This is the third part of my Making Peace with Logstash series. In the first part, I showed you how to have Logstash talk to a CSV. In the second part, I showed you how to turn the CSV into fields.

I’m a scifi geek. The word mutate has a certain connotation to it. In the Logstash world, mutate simply means to change the data. We’ll be using the remove_field command inside of a mutate filter.

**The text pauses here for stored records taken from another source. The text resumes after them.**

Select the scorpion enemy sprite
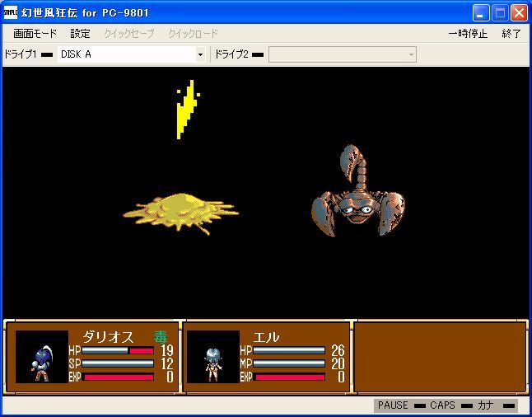Screen dimensions: 532x417 (358, 190)
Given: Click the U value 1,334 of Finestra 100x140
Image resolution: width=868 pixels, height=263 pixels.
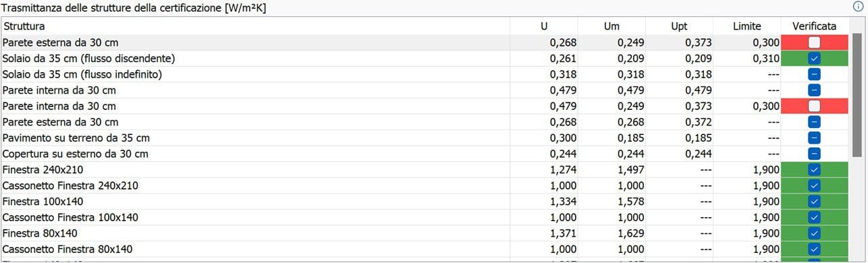Looking at the screenshot, I should coord(563,202).
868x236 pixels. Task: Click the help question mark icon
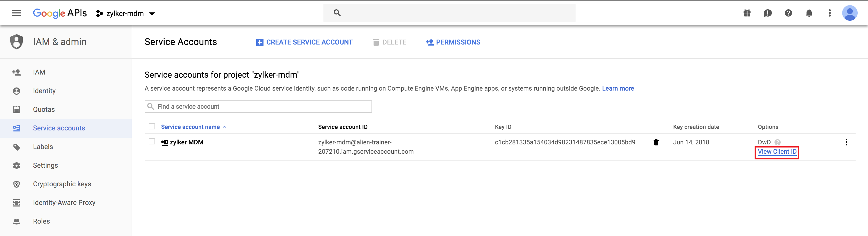pyautogui.click(x=788, y=13)
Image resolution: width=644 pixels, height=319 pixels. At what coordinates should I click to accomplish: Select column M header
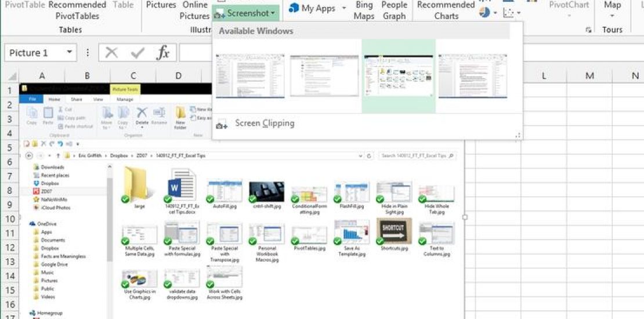click(589, 76)
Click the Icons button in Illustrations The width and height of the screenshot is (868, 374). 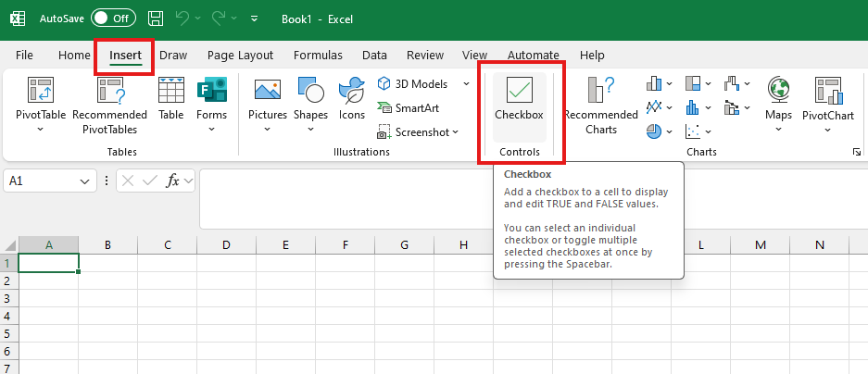(351, 91)
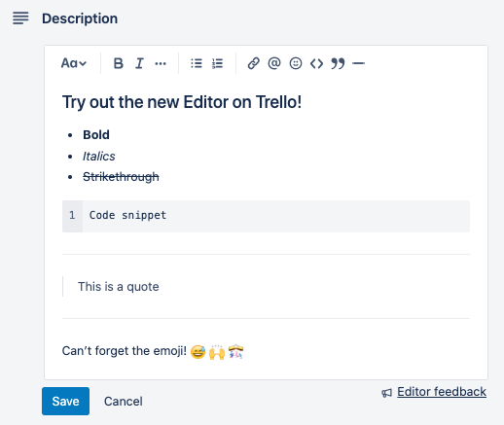
Task: Save the description
Action: (65, 401)
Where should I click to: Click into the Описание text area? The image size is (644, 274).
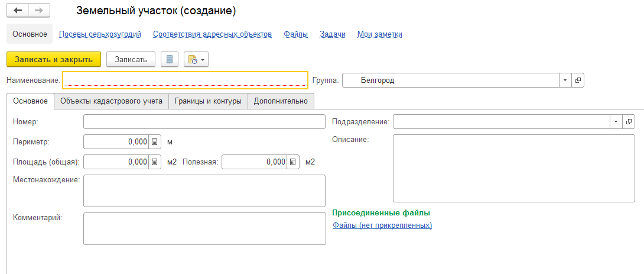pos(514,168)
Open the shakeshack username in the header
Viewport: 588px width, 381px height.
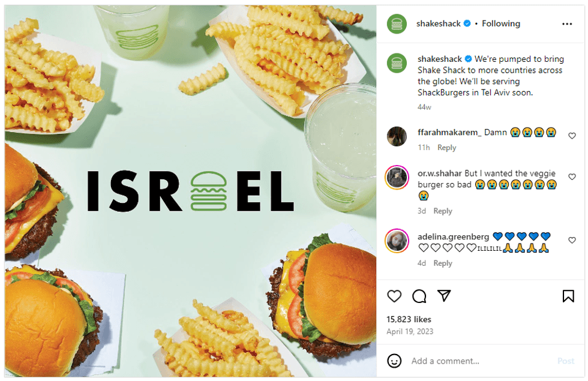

Like I said earlier, we have some data that I know I’ll never use. This is flight performance data. The dataset contains diversion information. If a flight gets diverted more than once, it’s tracked here. I don’t care about that, so I’m dropping the diversion information for the second through fifth diversions. I’m also dropping some information about the airports that I believe I won’t need. This is the tricky part. Somewhere down the road, I’m going to need to enhance this data by converting all of the times to UTC.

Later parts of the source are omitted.